Abstract 1854: Selective Mcl-1 inhibition with KS18 overcomes apoptotic resistance and enhances FLT3-targeted therapy in acute myeloid leukemia.

Abstract Acute myeloid leukemia (AML) remains the most common adult leukemia and continues to have a dismal 5-year survival rate below 30 percent, largely due to relapse driven by therapy-resistant leukemic clones. Overexpression of the anti-apoptotic protein Mcl-1 is a major mechanism of such resistance, particularly against FLT3 and BCL-2 inhibitors, making selective Mcl-1 blockade a compelling therapeutic strategy. Here, we evaluate KS18, a highly selective small-molecule Mcl-1 inhibitor developed in our laboratory, as a single agent and in rational drug combinations in AML models (MOLM-13, MV4-11, THP-1) including a venetoclax-resistant line (MV4-11 VR).
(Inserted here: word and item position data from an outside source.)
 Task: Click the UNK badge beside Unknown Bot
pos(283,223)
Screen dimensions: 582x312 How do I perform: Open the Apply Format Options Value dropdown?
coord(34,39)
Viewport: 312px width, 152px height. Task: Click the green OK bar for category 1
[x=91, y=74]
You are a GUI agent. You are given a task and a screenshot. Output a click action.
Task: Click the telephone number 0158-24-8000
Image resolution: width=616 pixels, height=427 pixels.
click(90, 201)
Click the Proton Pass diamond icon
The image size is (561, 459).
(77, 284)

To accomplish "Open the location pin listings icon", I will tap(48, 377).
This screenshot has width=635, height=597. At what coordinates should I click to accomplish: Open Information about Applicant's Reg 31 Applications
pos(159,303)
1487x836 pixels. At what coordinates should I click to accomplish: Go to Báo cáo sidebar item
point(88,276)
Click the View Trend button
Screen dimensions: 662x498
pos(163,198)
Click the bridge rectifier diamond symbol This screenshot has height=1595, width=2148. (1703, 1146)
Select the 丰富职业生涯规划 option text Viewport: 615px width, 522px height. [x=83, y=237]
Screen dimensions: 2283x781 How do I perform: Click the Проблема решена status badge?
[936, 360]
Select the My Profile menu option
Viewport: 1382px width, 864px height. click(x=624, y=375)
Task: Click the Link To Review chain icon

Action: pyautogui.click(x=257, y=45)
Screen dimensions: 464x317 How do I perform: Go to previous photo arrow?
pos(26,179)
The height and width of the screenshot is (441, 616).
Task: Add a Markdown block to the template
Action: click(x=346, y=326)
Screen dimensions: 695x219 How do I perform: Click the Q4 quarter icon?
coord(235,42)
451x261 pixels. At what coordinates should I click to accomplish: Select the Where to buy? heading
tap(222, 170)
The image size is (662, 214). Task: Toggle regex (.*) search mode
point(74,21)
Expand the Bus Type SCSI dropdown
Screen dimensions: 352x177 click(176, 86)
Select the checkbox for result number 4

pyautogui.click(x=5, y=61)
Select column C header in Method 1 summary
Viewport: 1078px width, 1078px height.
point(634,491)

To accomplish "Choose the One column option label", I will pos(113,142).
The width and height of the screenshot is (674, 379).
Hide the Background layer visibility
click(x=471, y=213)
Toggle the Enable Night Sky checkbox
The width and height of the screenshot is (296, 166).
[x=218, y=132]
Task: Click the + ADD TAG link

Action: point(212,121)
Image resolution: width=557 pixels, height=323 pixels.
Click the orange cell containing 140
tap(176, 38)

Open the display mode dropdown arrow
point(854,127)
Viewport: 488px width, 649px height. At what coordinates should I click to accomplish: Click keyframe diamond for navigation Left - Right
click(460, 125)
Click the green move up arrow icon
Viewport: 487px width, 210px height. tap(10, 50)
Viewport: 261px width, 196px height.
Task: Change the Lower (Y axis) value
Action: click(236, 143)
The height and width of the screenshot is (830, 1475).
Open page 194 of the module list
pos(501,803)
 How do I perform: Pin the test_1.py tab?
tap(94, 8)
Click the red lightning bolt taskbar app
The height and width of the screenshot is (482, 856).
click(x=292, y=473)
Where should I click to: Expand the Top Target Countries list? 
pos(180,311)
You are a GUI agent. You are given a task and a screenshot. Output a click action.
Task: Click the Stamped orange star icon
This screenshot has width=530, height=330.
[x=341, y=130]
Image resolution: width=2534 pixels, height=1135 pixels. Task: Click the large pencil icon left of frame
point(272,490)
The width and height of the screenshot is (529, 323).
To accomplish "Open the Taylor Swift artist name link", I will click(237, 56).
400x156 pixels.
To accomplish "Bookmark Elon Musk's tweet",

KS18 potently restored intrinsic apoptotic signaling by targeting the BH3-binding groove of Mcl-1 and releasing bound pro-apoptotic effectors (BIM, BAK, BAX), resulting in mitochondrial outer membrane permeabilization, cytochrome-c release, and robust caspase-dependent apoptosis. Mechanistically, KS18 induced mitochondrial dysfunction as evidenced by altered oxygen consumption (OCR) and extracellular acidification (ECAR) profiles. Combination treatment with either the FLT3 inhibitor quizartinib or the multi-kinase inhibitor sitravatinib yielded strong synergistic cytotoxicity through concurrent Mcl-1 suppression and inhibition of upstream survival pathways including FLT3/STAT5, AKT, and ERK. These combinations markedly enhanced cleaved caspase-3 and PARP levels, confirming extensive mitochondrial apoptosis. Together, these findings identify KS18 as a promising next-generation therapeutic candidate with both single-agent efficacy and strong combination potential for overcoming drug resistance and relapse in AML. Ongoing studies are generating FLT3 inhibitor-resistant models and evaluating KS18 in vivo across diverse FLT3 mutation backgrounds to accelerate its translational development for relapsed and refractory AML. Citation Format: Sahil Jethi, Krishne Gowda, Tulin Budak-Alpdogan, Subash C. Jonnalagadda, Manoj K. Pandey. Selective Mcl-1 inhibition with KS18 overcomes apoptotic resistance and enhances FLT3-targeted therapy in acute myeloid leukemia abstract. In: Proceedings of the American Association for Cancer Research Annual Meeting 2026; Part 1 (Regular Abstracts); 2026 Apr 17-22; San Diego, CA. Philadelphia (PA): AACR; Cancer Res 2026;86(7 Suppl):Abstract nr 1854.